== Segment start ==

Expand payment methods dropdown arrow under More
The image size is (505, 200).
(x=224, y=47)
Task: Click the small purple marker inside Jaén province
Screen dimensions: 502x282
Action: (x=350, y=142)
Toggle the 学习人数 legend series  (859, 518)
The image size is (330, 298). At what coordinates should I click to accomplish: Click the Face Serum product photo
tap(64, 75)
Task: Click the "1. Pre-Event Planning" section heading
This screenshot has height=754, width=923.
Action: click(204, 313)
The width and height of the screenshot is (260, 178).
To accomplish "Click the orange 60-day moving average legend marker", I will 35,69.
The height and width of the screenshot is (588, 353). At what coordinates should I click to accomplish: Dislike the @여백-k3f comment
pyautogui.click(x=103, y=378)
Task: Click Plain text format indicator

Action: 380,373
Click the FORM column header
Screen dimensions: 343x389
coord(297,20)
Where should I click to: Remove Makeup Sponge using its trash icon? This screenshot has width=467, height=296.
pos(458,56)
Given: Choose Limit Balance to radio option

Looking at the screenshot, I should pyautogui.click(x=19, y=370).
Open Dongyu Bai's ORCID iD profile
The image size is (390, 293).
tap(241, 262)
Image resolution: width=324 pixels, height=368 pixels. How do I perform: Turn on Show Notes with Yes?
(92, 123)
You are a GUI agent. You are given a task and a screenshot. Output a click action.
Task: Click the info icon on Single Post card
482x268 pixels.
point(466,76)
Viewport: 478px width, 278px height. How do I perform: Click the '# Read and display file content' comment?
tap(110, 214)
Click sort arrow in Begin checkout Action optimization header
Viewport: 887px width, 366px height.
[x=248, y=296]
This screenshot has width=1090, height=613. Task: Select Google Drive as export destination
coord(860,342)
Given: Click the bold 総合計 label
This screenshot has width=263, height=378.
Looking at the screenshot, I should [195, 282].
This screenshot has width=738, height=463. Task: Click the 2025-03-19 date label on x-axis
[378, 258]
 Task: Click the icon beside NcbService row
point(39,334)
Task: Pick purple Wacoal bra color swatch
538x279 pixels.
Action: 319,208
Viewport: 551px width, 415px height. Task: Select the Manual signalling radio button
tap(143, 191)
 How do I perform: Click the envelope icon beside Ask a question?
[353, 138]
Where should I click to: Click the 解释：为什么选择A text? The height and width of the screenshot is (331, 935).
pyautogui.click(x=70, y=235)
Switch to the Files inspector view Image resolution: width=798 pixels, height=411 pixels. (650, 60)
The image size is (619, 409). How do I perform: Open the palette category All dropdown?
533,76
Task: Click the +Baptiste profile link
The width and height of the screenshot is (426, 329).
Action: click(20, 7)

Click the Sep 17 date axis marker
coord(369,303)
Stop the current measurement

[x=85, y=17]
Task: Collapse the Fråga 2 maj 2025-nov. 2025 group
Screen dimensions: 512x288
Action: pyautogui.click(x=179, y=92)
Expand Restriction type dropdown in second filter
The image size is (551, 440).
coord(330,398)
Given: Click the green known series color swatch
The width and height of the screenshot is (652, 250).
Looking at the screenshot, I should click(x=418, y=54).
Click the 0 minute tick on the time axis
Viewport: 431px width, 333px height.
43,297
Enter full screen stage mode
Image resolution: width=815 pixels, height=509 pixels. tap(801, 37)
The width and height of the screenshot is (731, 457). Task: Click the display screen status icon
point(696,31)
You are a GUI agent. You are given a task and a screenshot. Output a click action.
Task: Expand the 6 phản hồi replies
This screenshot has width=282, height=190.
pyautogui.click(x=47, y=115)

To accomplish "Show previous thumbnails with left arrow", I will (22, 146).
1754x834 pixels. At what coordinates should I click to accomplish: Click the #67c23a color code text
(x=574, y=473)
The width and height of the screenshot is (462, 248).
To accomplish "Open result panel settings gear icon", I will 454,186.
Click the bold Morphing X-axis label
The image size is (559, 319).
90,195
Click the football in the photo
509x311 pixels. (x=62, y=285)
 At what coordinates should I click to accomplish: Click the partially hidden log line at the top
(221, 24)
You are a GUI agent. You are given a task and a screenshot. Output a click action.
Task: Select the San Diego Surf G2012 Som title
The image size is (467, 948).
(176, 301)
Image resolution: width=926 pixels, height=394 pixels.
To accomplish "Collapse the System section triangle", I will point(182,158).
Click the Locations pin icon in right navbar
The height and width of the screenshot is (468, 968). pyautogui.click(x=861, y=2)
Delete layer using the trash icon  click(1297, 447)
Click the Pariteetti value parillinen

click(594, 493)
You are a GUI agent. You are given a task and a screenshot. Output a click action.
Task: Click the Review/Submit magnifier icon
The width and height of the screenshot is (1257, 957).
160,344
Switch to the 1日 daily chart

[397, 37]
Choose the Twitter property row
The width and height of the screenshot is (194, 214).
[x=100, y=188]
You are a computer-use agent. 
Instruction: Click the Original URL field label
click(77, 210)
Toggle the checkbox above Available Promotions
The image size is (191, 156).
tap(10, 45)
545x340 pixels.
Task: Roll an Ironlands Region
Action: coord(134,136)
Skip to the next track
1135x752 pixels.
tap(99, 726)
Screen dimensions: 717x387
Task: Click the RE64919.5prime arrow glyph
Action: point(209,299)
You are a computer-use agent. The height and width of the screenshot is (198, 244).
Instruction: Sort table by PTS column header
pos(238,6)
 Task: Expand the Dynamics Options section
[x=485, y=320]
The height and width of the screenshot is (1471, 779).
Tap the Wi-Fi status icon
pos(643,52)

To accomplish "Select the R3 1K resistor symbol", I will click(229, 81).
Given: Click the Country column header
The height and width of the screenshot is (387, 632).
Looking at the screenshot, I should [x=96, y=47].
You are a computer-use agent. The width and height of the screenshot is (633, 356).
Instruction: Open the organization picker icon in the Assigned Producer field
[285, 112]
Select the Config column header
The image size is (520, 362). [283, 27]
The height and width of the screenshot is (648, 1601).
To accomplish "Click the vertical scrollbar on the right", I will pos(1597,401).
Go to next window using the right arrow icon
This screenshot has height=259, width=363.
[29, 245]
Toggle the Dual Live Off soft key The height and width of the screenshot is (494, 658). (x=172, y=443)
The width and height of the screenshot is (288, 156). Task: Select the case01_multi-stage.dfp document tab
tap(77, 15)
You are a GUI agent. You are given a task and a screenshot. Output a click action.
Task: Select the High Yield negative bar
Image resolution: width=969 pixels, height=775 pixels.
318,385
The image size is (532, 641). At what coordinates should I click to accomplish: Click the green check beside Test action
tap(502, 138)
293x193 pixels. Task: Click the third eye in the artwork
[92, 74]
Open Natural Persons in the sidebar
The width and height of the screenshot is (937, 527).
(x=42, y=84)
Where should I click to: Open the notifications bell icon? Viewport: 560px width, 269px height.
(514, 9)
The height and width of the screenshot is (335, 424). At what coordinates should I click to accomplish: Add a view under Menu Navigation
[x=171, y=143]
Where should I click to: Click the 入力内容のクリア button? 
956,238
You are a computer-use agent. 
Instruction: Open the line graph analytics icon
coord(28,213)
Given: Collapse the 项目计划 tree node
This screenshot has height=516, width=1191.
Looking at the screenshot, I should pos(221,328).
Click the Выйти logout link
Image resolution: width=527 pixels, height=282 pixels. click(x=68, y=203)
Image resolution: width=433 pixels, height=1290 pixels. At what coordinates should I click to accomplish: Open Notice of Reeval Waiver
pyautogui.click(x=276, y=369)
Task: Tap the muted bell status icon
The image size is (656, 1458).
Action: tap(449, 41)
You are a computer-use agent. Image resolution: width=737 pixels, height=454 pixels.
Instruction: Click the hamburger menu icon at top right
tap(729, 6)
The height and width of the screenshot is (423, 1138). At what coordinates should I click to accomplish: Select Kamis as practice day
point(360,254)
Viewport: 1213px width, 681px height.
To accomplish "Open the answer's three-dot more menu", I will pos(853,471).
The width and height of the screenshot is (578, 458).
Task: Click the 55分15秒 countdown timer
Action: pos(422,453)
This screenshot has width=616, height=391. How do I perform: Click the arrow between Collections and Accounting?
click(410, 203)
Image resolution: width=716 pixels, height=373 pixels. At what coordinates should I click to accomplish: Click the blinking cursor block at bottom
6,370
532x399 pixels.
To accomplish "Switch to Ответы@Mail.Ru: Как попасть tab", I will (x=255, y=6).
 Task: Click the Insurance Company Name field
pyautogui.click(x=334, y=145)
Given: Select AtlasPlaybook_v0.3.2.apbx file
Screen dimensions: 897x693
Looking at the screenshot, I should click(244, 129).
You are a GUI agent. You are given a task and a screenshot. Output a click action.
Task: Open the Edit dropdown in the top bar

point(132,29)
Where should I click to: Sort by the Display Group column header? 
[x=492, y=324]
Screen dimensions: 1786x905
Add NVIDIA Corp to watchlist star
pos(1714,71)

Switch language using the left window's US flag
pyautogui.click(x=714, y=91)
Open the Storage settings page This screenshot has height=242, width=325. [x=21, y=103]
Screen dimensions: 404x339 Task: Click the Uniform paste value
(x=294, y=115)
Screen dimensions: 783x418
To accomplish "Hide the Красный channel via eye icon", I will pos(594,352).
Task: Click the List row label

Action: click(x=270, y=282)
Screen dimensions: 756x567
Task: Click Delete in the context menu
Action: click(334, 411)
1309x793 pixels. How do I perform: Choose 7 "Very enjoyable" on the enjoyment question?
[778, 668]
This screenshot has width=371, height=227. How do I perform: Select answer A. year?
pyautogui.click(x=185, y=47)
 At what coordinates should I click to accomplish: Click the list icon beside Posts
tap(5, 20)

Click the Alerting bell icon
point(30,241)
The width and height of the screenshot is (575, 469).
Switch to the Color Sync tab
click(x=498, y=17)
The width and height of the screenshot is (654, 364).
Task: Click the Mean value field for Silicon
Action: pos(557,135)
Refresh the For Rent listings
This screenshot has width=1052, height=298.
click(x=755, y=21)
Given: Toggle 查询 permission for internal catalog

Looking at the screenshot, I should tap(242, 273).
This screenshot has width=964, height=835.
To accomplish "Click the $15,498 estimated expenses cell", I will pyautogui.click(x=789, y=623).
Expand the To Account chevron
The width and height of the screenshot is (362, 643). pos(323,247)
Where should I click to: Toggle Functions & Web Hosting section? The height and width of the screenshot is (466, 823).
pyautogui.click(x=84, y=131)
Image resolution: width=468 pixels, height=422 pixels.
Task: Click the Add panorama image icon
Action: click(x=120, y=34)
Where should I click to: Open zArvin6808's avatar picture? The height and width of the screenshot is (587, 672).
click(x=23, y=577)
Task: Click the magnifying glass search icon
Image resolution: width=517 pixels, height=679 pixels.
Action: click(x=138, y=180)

== Segment end ==

=== WORK INSTRUCTION ===
In the records above, how many lines hold the string "purple"? Respond with that number only.

=== ANSWER SECTION ===
2